Re: [tied] was Picenes

From: erobert52@...
Message: 16125
Date: 2002-10-10

In a message dated 06/10/02 11:24:28 GMT Daylight Time,
sciarretta@... writes:

> I am rather lost.
> If Pfiffig said so, it means that he (also) thought that Etruscan had
> aspirated voiceless instead of voiced stops ?
> Because if, according to the usual scenario, Etruscan did not have B,D,G in

> its phonetic system, then either an independent creation of their alphabets

> from the Linear B that did not have signs for B and G (this is another
> question related to the Pelasgian problem), or an early usage of some Greek

> alphabet would have given the same result: no beta, delta, gamma, but signs

> for the aspirated instead. So there would be nothing to explain.

Pfiffig does not actually come down on one side or the other about how
these three sounds were actually pronounced in Etruscan. He explains
that in borrowings from Latin and Phoenician, and in some borrowings
from Greek, voiced sounds in the source language are represented by
letters that might be thought to refer to aspirated voiceless sounds.

____

- What this task involves:
Copy the stretch of the post on Etruscan letters from "Re: [tied] was" through "am rather lost.", changing "rather lost" to "quite confused". The records after this point are separate from the post on Etruscan letters.

- Data excerpts:
____

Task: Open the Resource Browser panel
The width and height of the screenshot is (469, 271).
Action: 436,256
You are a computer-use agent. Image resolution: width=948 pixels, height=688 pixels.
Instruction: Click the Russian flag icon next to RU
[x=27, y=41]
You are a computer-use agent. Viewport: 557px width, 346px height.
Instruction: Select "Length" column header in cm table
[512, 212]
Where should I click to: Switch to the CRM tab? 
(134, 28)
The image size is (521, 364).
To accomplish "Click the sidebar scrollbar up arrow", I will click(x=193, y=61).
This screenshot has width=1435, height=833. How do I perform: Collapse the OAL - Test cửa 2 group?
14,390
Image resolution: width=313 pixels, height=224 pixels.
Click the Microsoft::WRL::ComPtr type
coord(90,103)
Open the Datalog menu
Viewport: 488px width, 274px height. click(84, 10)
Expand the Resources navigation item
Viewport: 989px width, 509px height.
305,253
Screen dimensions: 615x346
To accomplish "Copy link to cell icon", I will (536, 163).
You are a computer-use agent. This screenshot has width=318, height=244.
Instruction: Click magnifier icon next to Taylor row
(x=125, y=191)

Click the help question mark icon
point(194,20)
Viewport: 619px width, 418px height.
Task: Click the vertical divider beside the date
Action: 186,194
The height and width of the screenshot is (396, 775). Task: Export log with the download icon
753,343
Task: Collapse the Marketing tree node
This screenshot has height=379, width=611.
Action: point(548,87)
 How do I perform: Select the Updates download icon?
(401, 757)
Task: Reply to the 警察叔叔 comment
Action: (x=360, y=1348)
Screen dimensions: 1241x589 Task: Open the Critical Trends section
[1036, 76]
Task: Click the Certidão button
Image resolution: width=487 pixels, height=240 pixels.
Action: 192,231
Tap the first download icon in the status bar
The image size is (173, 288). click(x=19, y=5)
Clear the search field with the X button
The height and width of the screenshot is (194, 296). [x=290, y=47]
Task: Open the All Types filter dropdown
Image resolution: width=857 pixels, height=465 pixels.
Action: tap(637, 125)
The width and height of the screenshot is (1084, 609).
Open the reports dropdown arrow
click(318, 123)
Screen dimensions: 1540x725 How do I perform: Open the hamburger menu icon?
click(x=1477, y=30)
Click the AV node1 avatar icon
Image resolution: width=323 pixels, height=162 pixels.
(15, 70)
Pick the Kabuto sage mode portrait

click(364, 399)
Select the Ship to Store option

____

- Exercise result:
Re: [tied] was Picenes

From: erobert52@...
Message: 16125
Date: 2002-10-10

In a message dated 06/10/02 11:24:28 GMT Daylight Time,
sciarretta@... writes:

> I am quite confused.